Afrika’dan Avrupa’ya geçişte Orta Akdeniz’de İtalya, Malta, Libya ve Tunus arasında kalan bölgede yer alan bir dönemin gözde tatil yeri olan İtalya'nın Kuzey Afrika'ya en yakın toprağı Lampedusa Adası göçmen akınlarıyla ya da bazen çok sayıda düzensiz göçmenin Ada çevresinde hayatını kaybettiği hadiselerle gündeme geliyor.
İtalya’nın sahip olduğu 800’den fazla ada arasında kendisine en uzak konumdaki Pelaige takımadalarından olan, 20,2 kilometrekarelik yüzölçümü ile Tunus’a yaklaşık 130 kilometre mesafede bulunan İtalya'nın turizm merkezi konumundaki Lampedusa Adası tarih boyunca Akdeniz’deki stratejik konumu sebebiyle her zaman farklı kavimlerin ilgi odağı olduğu gibi 19. yüzyılda Pelaige takımadaları olarak bütün halde önce Sicilya Krallığı’na bağlandı ardından Sicilya’nın da İtalya Krallığı’yla birleşmesiyle İtalyan toprağı oldu.

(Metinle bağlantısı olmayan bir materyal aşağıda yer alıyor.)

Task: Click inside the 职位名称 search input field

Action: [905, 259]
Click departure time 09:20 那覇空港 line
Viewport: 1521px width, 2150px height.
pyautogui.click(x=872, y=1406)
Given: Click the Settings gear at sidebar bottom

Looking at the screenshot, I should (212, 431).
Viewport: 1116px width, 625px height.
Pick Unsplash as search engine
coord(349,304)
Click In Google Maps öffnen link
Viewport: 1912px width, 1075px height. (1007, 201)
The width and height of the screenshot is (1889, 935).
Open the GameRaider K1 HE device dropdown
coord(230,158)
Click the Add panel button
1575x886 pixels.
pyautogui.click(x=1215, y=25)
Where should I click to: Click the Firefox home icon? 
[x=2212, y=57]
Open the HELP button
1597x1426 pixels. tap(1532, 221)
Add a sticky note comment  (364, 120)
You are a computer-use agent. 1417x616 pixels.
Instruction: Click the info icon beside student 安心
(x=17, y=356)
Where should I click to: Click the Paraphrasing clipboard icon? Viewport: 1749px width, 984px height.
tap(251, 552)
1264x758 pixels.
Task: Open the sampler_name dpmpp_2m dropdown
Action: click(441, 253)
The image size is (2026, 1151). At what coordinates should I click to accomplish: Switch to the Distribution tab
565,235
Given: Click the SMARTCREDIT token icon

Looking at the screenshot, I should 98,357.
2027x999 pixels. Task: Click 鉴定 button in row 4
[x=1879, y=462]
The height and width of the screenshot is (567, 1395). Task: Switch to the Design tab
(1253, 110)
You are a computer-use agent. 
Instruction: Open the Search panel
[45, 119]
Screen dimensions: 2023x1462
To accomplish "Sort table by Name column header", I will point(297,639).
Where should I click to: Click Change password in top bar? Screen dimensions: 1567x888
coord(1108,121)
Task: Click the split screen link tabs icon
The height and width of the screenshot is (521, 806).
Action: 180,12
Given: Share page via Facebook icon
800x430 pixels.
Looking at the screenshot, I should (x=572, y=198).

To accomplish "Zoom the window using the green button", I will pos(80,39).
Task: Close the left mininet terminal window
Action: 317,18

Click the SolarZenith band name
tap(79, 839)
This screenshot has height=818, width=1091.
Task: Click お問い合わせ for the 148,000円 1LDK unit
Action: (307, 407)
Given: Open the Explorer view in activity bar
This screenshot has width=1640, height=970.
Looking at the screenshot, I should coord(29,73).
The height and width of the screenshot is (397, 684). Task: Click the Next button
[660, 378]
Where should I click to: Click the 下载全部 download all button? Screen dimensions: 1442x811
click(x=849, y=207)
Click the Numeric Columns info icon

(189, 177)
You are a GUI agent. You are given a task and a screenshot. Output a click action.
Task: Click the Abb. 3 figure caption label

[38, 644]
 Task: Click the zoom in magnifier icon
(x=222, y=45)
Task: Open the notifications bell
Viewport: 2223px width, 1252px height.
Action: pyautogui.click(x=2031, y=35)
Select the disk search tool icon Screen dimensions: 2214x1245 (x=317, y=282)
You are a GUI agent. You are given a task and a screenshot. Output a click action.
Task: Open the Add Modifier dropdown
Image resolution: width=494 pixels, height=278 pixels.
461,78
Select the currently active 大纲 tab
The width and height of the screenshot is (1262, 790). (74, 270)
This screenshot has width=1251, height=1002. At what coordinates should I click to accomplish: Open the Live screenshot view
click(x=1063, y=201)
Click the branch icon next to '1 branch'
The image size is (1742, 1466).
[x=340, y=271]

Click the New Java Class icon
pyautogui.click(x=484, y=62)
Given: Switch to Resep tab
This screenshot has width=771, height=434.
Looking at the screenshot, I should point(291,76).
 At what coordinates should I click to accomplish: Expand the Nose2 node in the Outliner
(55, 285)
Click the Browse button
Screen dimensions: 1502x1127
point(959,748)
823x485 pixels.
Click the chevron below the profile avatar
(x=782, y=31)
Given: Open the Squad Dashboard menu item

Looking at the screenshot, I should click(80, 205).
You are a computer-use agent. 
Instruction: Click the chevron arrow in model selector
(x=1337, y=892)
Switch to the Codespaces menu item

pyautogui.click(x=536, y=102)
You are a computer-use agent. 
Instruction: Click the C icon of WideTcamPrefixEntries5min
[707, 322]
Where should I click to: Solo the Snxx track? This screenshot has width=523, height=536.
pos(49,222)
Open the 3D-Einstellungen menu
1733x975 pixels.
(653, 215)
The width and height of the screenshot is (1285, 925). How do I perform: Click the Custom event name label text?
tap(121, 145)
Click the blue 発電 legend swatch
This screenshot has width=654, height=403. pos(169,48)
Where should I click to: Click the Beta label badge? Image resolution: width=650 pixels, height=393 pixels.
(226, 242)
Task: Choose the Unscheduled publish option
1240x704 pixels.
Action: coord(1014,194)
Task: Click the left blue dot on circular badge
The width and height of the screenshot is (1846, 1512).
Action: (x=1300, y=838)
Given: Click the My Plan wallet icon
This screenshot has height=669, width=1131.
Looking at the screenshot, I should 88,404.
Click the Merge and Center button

Doğal güzelliğe sahip sahilleriyle ünlü bir tatil yeri olan Lampedusa’nın kaderi, 2000’li yıllarda değişmeye başladı. Özellikle 2010 yılının sonlarında ilk olarak Tunus’ta başlayan ve sonrasında diğer bölge ülkelerine yayılan Arap Baharı olarak anılan süreç, Lampedusa’nın düzensiz göç rotasında önemli bir durak haline gelmesinin başlangıcı oldu. Libya’da 2011 yılında Muammer Kaddafi yönetiminin devrilmesinin ardından bu ülkede yaşanan iç istikrarsızlıktan yararlanan insan tacirleri, Sahra Altı Afrika’dan kaçan düzensiz göçmenleri Libya-Akdeniz-İtalya güzergahından Avrupa’ya göndermeye başladı.
Dolayısıyla bu güzergah üzerinde yer alan İtalya’nın lampedusa adası ile bir ada ülkesi olan Malta, 2010'ların başından itibaren her yıl artan bir ivmeyle düzensiz göç sorunuyla yüzleşmek durumunda kaldı. Söz konusu rotada, seyahate elverişli olmayan botlar ya da haddinden fazla yükle doldurulan eski balıkçı tekneleriyle yapılan bu tehlikeli yolculukların bazıları, zaman zaman Akdeniz’in derinliklerinde acı şekilde son buldu. Orta Akdeniz rotasında çok sayıda göçmenin hayatını kaybettiği ilk büyük tekne kazası, 3 Ekim 2013’te Lampedusa’nın birkaç mil açığında yaşandı. 500’den fazla kişinin bulunduğu teknenin alabora olmasıyla 368 göçmen can verdi.
Lampedusa Adası'nı yeniden dünya kamuoyunun gündemine taşıyan olay ise 11-17 Eylül haftasında toplamda 11 bin civarında düzensiz göçmen gelmesi ve bunların 6 bin kadarının sadece 13-14 Eylül’de 36 saatlik bir dilimde Ada’ya varması oldu. Bir anda yoğun göçmen akınıyla karşı karşıya kalan Ada’da belediye yönetimi acil durum ilan etmek zorunda kaldı.
Bir dönem tatilcilerin gözde mekanı olan ancak son zamanlarda genellikle göçmenlere yaptığı ev sahipliğiyle bilinen adada, son göçmen akınının çok olması bazı ada sakinlerinin, Avrupa’nın kendilerine destek olması talebiyle sokaklara inmesine de yol açtı.